Su cara, que acusaba profundo disgusto al hablar de Claude, cambió ante la perspectiva de ir a casa de los Bastide, y como yo temía sus repentinos cambios de humor, me sentí aliviada al dirigir a Bonhomme hacia la casa.

Encontramos a Yves y a Margot en el jardín.

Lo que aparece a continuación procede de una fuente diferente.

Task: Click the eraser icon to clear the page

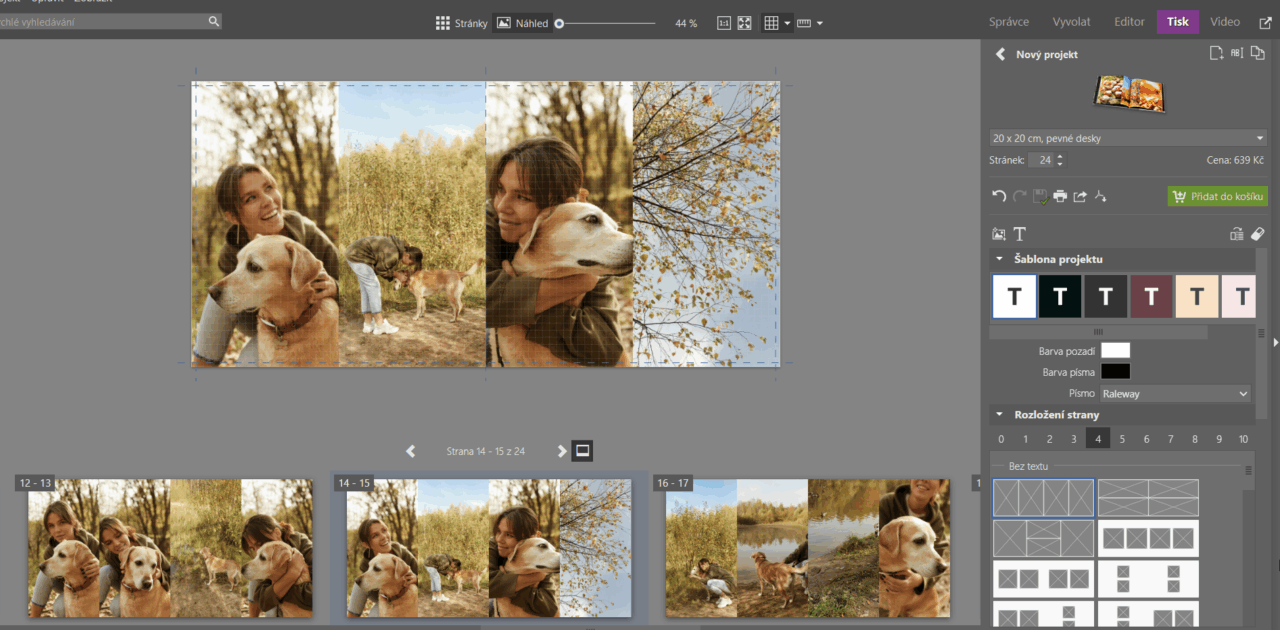Action: 1258,234
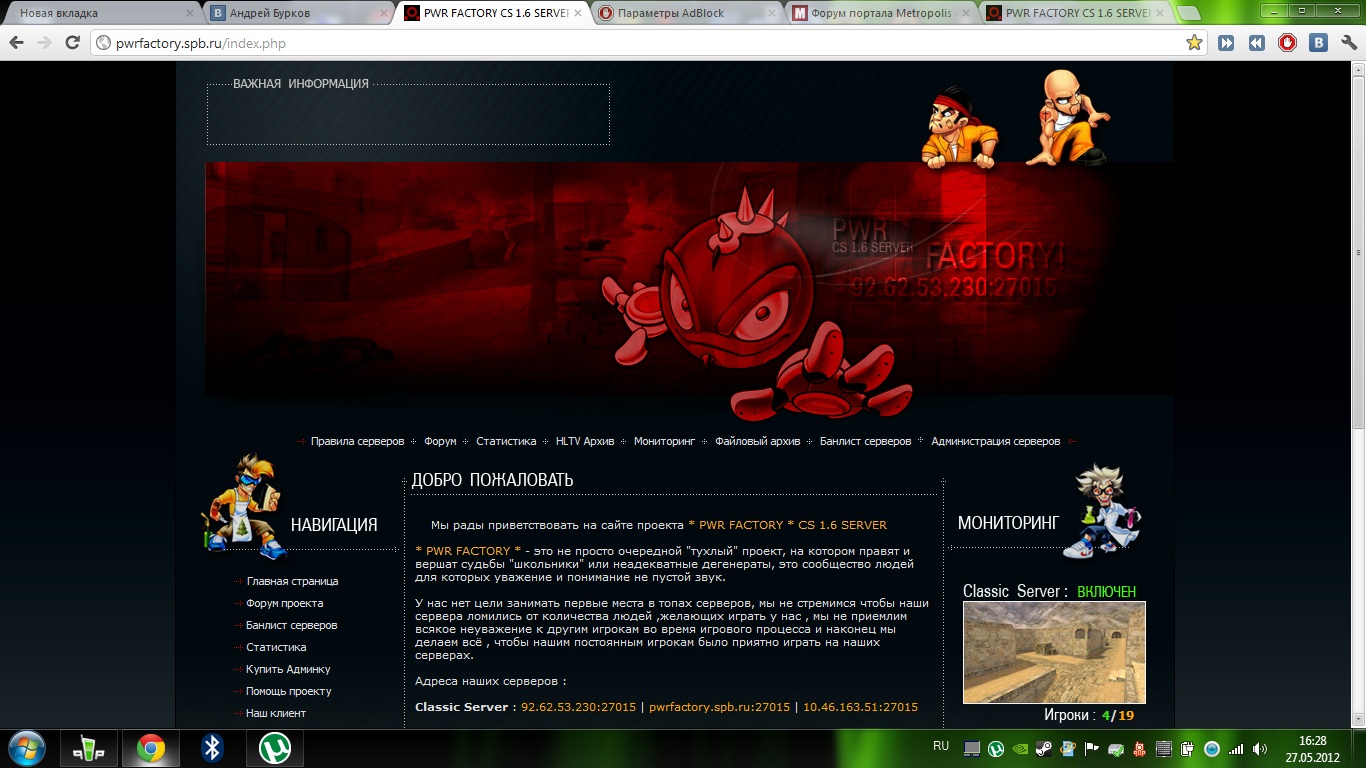Bookmark this page with the star icon
The height and width of the screenshot is (768, 1366).
coord(1194,43)
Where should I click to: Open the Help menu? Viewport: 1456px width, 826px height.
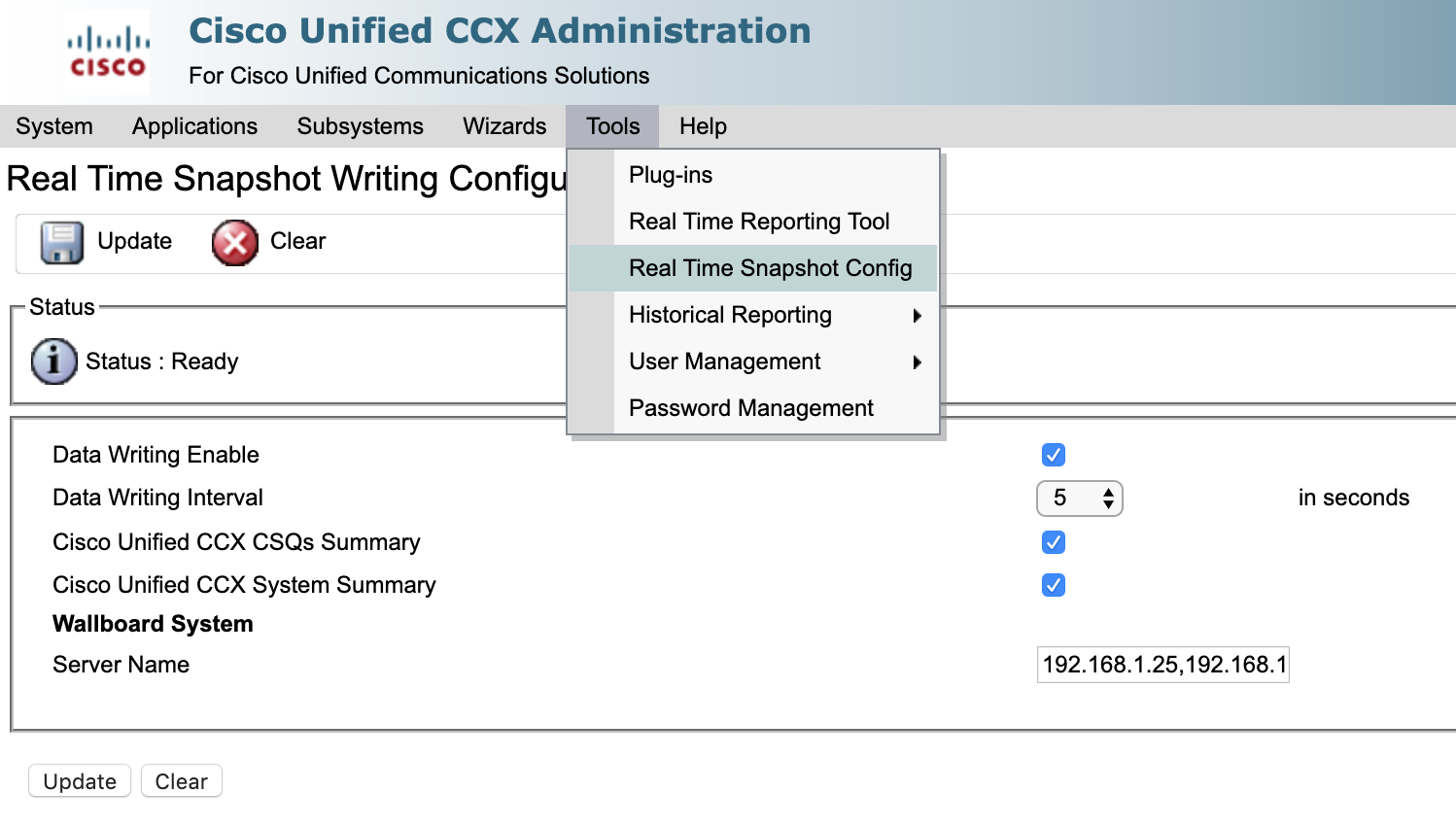coord(703,126)

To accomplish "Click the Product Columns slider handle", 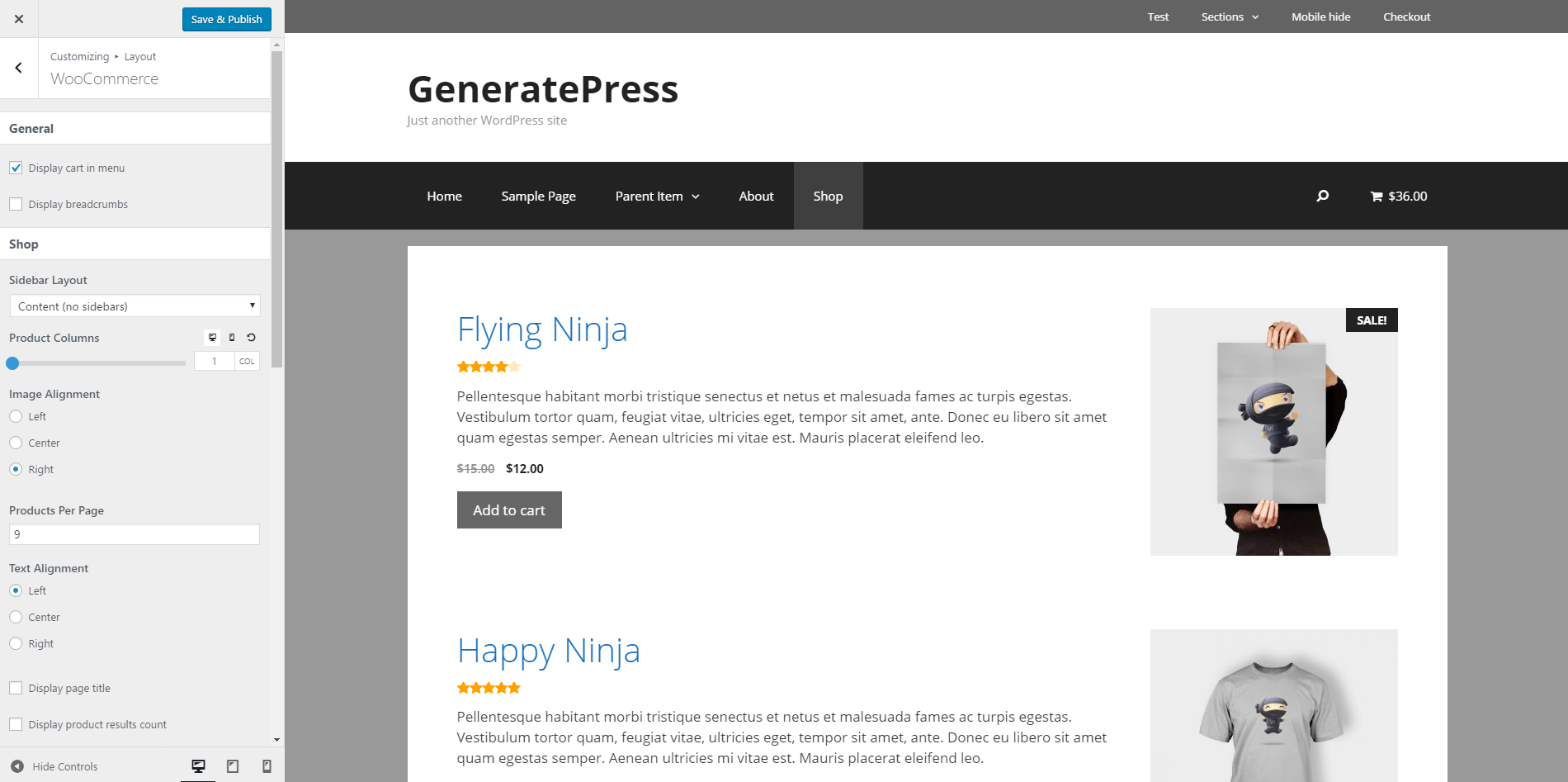I will [12, 363].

Llevaban cestos y se agachaban examinando el sendero mientras cantaban con sus voces infantiles o se gritaban el uno al otro.

Atamos los caballos al poste y Geneviève corrió hacia los niños, preguntándoles qué hacían.

—¿No lo adivinas? —inquirió Margot, que se encontraba en ese punto de la vida en que uno se inclina a considerar muy ignorantes a todos cuantos no saben determinada cosa.

—¡Caracoles! —exclamó Geneviève.

Yves la miró sonriendo y le mostró el cesto en el que había muchos de ellos.

—Vamos a comérnoslos —explicó.

Incorporándose empezó a bailar y a cantar:

C’était un petít bonhomme luron

C’était un petít bonhomme

Qui allait a Montbron…

—¡Mira éste! —gritó—. Jamás irá a Montbron. Ven, mon petit bonhomme. —Sonrió a Geneviève—. Vamos a comernos estos caracoles. La lluvia los ha hecho salir. Toma un cesto y ayúdanos.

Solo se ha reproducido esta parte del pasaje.